Но неожиданно, в самом разгаре его ликования, благосклонность к нему изменчивой толпы стала таять. Возник горячий спор между двумя вновь пришедшими — ирландским землекопом и каменщиком, — и всеобщее внимание, отхлынув от Мэтью, обратилось на них. Толпа подстрекала замечаниями то одного, то другого, в надежде вызвать драку. В конце концов Мэтью угостил их только пивом, а популярность стоила дороже, и почти сразу он оказался один, в углу, без единого собутыльника, забытый всеми. Он чуть не заревел от обиды при такой внезапной перемене обстоятельств и подумал, что так бывает всегда, — никогда ему не удается долго оставаться в центре внимания, его оттирают на задний план, раньше чем ему бы хотелось. Он готов был броситься к этим людям, вернуть себе их неверное расположение, закричать:
«Да посмотрите же сюда! Ведь я — тот, кто взял пятьдесят очков! Не забывайте же обо мне! Я великим игрок в бильярд. Обступите меня сноса! Не каждый день увидишь такого игрока!»
Его раздражение росло, незаметно перешло в негодование, и от злости он выпил залпом два больших стакана виски, потом последним грозным взглядом обвел всех и вышел из бара. Его уход никем не был замечен.
Мостовая покачивалась под его ногами, как палуба парохода, когда на море легкая зыбь. Но он ловко приспособлял свою походку к этому слабому, равномерному покачиванию, балансируя телом из стороны в сторону, так что, несмотря ни на что, сохранял равновесие. Это приятно возбуждающее движение понравилось ему и успокоило зудевшее самолюбие. Переходя Хай-стрит, он пришел к заключению, что, искусно маневрируя на этой беспрестанно меняющей свое положение плоскости, он совершает замечательный фокус, который, пожалуй, может сравниться с его знаменитой победой на бильярде.

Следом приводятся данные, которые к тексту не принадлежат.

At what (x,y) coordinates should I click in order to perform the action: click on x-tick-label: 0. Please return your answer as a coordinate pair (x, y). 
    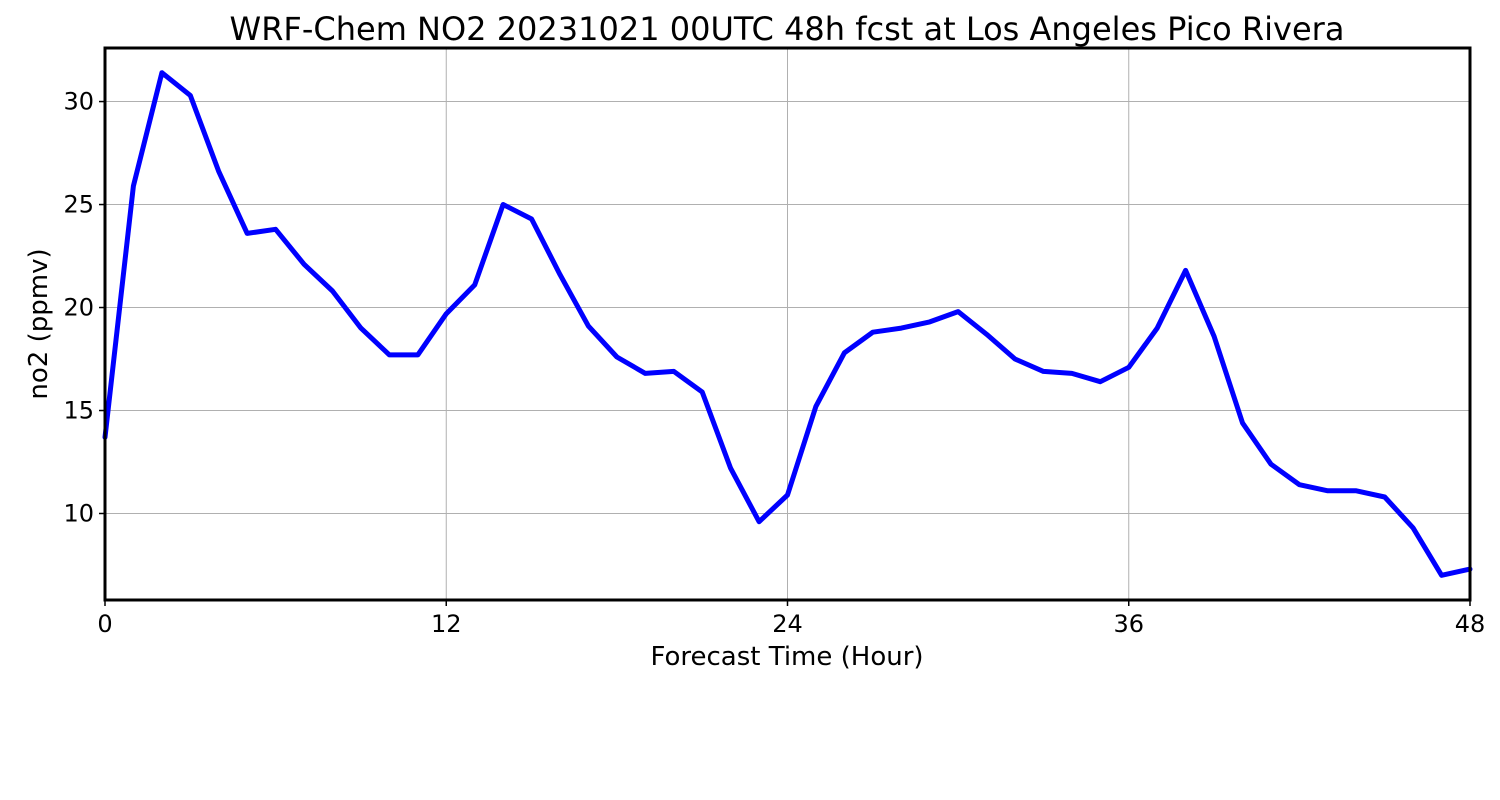
    Looking at the image, I should click on (104, 624).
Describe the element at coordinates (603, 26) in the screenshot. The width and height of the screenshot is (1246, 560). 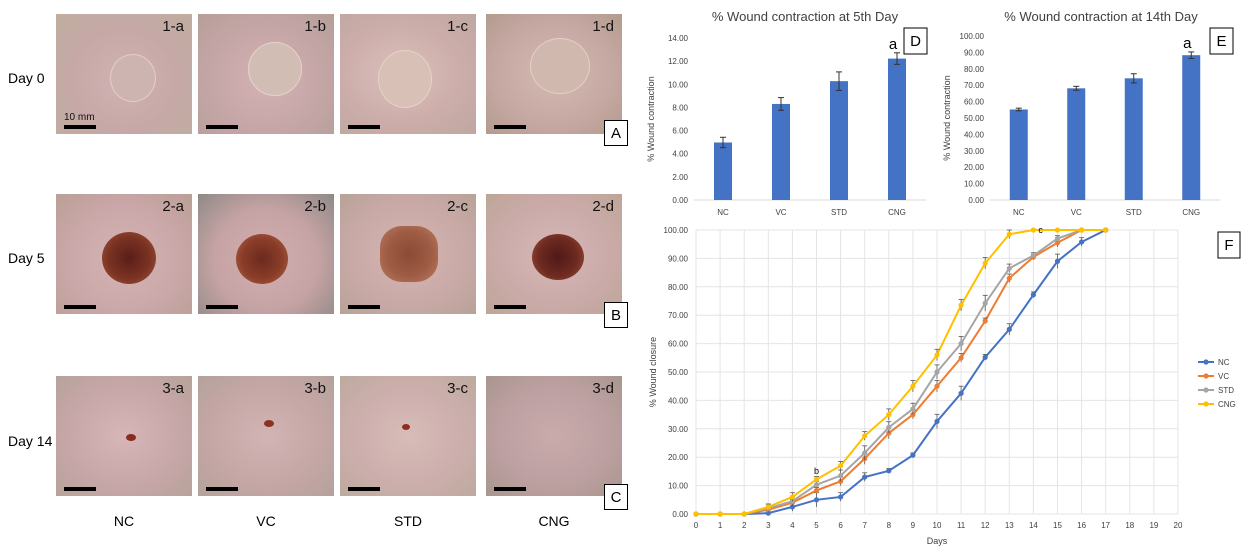
I see `photo-label: 1-d` at that location.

Он решил, что еще рано, и с большим трудом пытался разглядеть, который час, на освещенном циферблате городской башни. Широко расставив ноги, откинув голову, он преодолевал пространство.
Шпиль башни тихо качался в такт колебанию земли, стрелки часов различить было невозможно, но Мэтью показалось, что ровно десять часов, и гордости его не было предела, когда через мгновение часы, подтверждая его догадку, пробили десять раз. Он считал мелодичные удары, отбивая такт рукой, с таким глубокомысленным и назидательным видом, как будто сам звонил на колокольне.